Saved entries
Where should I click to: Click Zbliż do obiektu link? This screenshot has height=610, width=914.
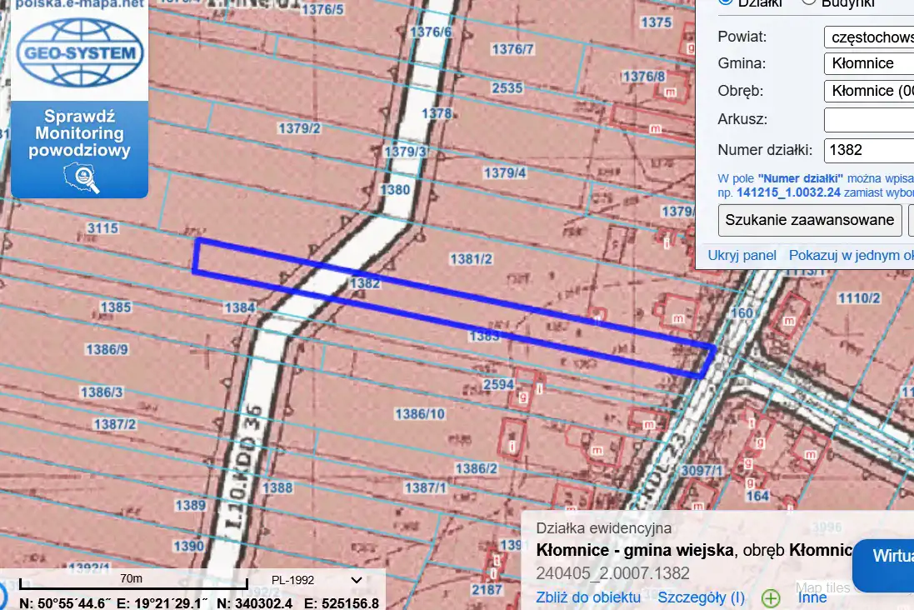point(588,597)
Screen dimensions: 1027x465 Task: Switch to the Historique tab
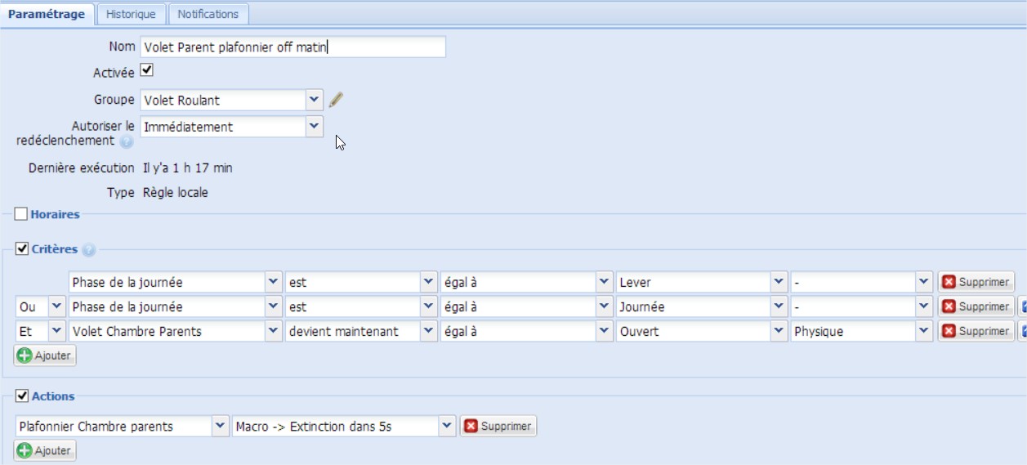[x=131, y=14]
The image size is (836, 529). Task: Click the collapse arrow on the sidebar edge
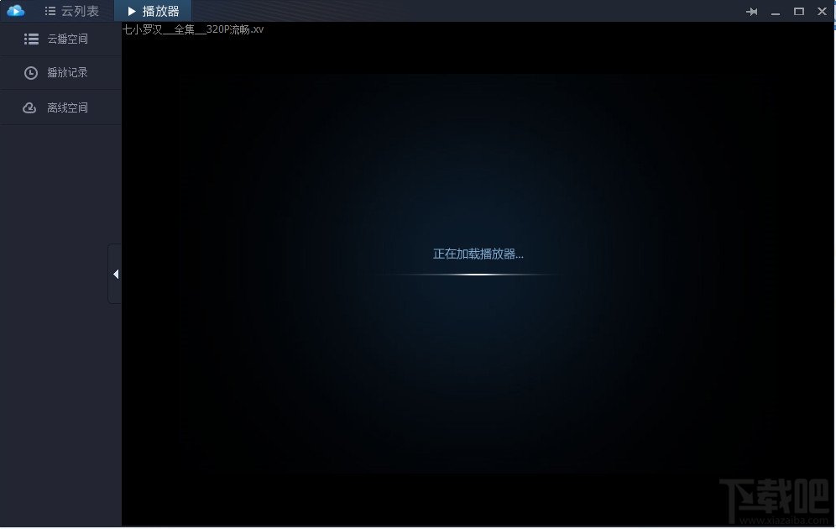(x=115, y=274)
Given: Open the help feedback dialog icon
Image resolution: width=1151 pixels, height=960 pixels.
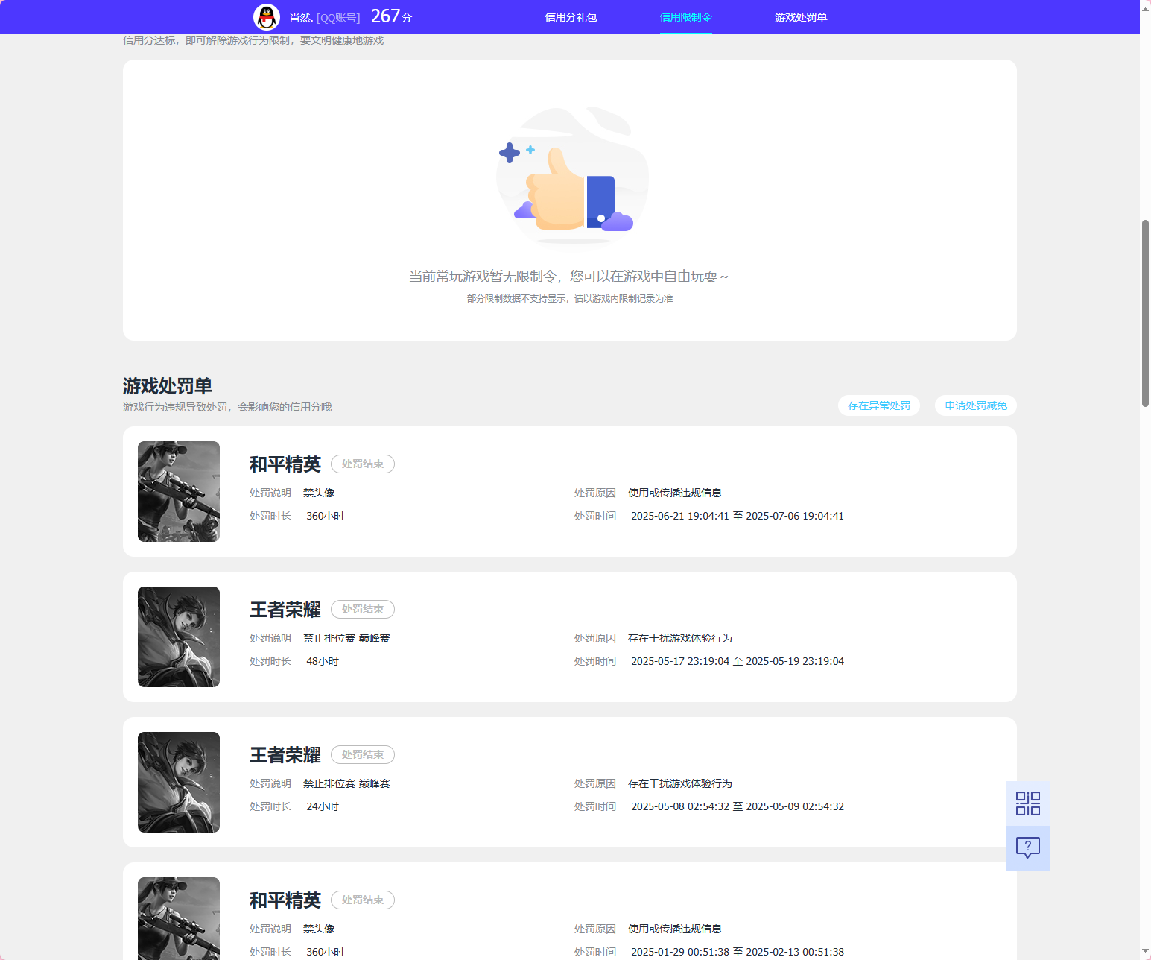Looking at the screenshot, I should (x=1027, y=847).
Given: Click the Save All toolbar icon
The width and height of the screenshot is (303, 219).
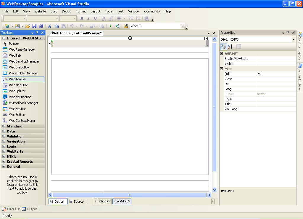Looking at the screenshot, I should point(41,26).
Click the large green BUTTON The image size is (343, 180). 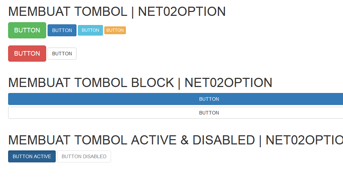(x=27, y=30)
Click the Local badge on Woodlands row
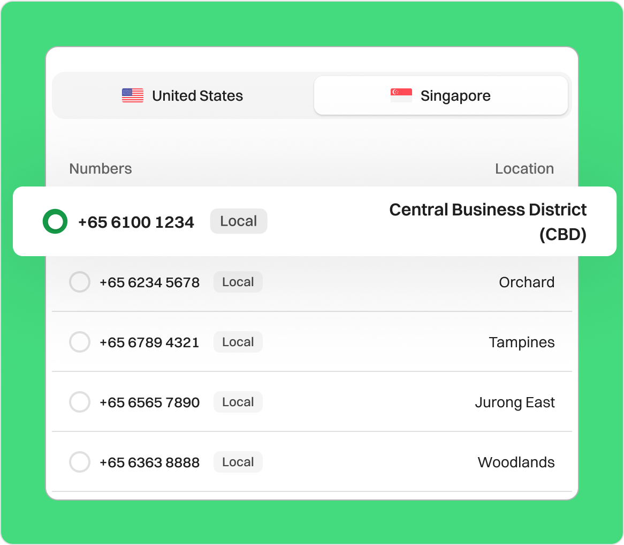 pyautogui.click(x=238, y=462)
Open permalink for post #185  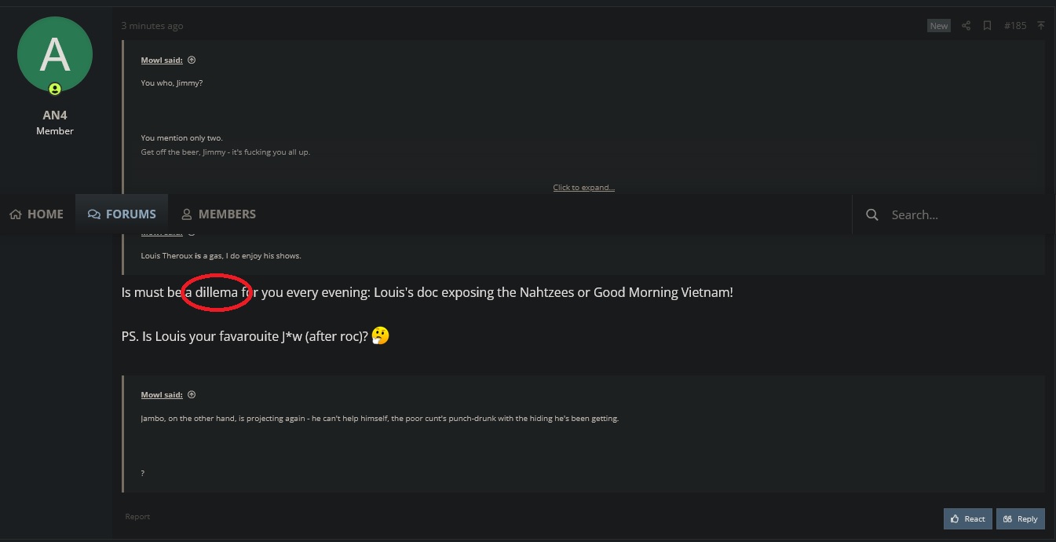(x=1015, y=26)
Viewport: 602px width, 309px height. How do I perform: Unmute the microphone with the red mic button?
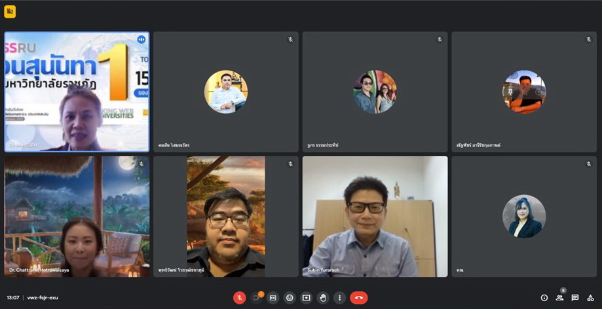tap(240, 298)
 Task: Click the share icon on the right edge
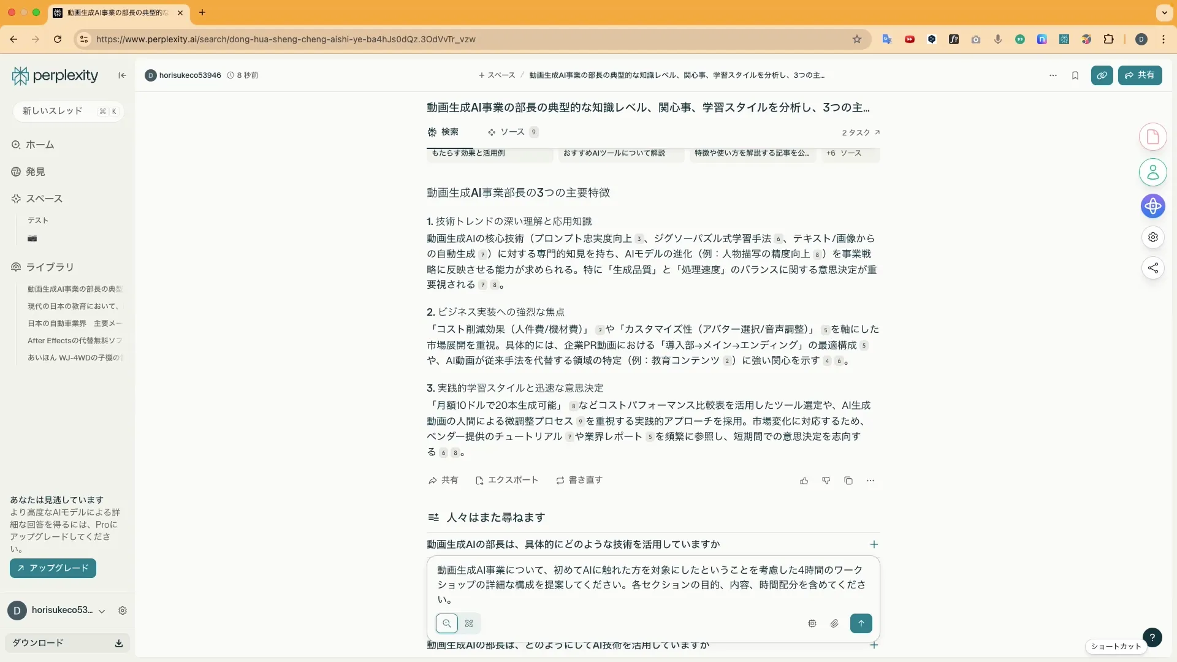point(1153,268)
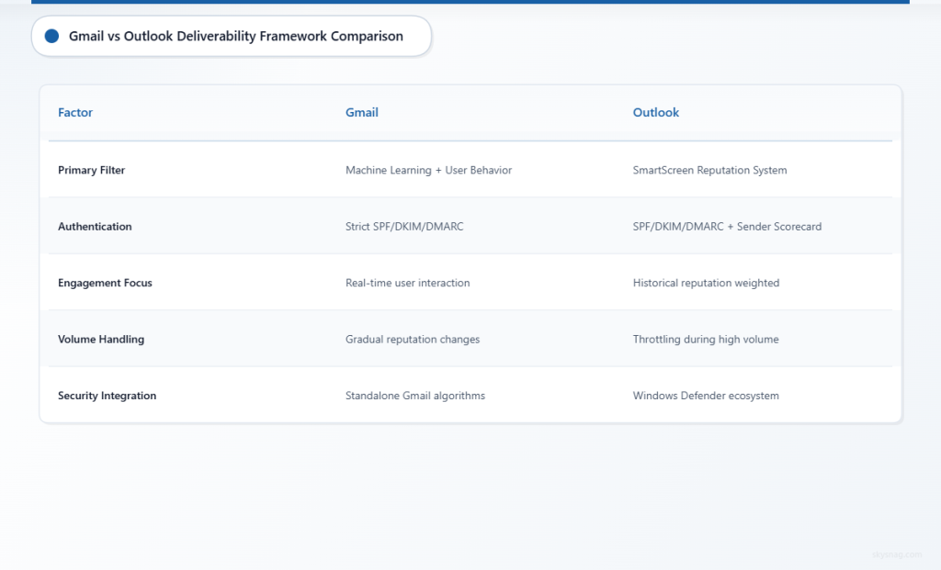
Task: Click the Engagement Focus row label
Action: (x=105, y=283)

== What this task involves ==
Could you repeat the stretch of the data above from the line containing "Given: Open the help feedback dialog icon" through the line containing "Looking at the screenshot, I should (x=1027, y=847).", both ends included, character for character and leaving the pictures out of your answer?

== Answer below ==
Given: Open the help feedback dialog icon
Image resolution: width=1151 pixels, height=960 pixels.
Looking at the screenshot, I should (x=1027, y=847).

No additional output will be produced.